2022年4月21日(木)
教育公務員特例法改定案などに対する吉良議員の質問(要旨)
参院本会議
日本共産党の吉良よし子議員が20日の参院本会議で行った教育公務員特例法改定案などに対する質問(要旨)は次の通りです。
法案で、政府は教員免許更新制を「発展的に解消する」としていますが、なぜ「廃止」ではなく「発展的解消」なのか。更新制は、教職の身分保障について「保護されるべきだ」とするユネスコ「勧告」に反するものです。中央教育審議会の「まとめ」も、教師の学びの「阻害要因になる」とまで言っています。
更新講習にかかる教員の負担感、「うっかり失効」、未更新からくる教員不足が生じるもとで、全国の教育現場から廃止を求める声が高まっていました。更新制の破綻は明白であり、きっぱり廃止すべきではありませんか。
法案では、更新制の代わりに「新たな教師の学びの姿」を実現するとして、都道府県教育委による研修の「記録の作成」と、管理職による「指導助言」を行うとしています。

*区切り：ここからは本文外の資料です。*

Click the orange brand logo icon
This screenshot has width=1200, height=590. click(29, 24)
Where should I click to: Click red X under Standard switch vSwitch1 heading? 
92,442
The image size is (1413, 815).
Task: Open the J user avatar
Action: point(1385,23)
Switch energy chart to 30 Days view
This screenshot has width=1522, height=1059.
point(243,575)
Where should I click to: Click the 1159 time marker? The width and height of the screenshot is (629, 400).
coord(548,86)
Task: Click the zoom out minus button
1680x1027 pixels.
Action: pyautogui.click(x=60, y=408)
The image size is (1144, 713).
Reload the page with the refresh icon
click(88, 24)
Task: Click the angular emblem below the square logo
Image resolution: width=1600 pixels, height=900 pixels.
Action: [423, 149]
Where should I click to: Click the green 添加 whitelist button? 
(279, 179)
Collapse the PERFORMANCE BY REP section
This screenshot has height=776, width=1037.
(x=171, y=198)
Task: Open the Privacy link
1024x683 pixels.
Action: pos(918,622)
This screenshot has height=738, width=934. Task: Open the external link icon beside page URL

教育公務員特例法では、都道府県教育委などに教員育成指標と教員研修計画の策定が義務づけられました。東京都は、勤務年数や役割に応じた段階ごとに学習指導力、生活指導・進路指導力などで詳細な「指標」を策定し、研修内容を細かく示しています。受講履歴も記録され、「都教委の研修を受けなさい」と指導されるそうです。これでも教員の「研修の機会の確保」や「知識技能の習得」が不十分なのでしょうか。
むしろ法案は、更新制の代わりに「研修の記録」「指導助言」によって、現在の研修の管理統制を強化するものではありませんか。
法案の「指導助言」は、人事評価の面談で行うことが想定されています。同じタイミングでの「指導助言」は、人事評価と明確に区別できるのでしょうか。面談で研修受講の有無などを確認されることは、教委・管理職の意に添う研修を受けなければならないとの忖度(そんたく)につながり、パワハラの温床となる可能性もあります。
中教審まとめで、「期待する水準の研修を受けているとは到底認められない場合」は、「職務命令に基づき研修を受講させることが必要」と明記され、衆院では職務命令に違反した場合、「厳正な措置を講じることもあり得る」との答弁もありました。懲戒処分を行うということですか。
いま問われているのは、教師が自主的・自律的に学び、研修できるゆとりと時間をどう保障するかです。全教青年部の調査で、「勤務時間内で授業準備をする時間」について「1日30分以内」「ない」は、小学校で61%、中学校で69%です。学びの保障には、教職員の長時間過密労働を解消し、教職員を抜本的に増やすことこそ急務ではありませんか。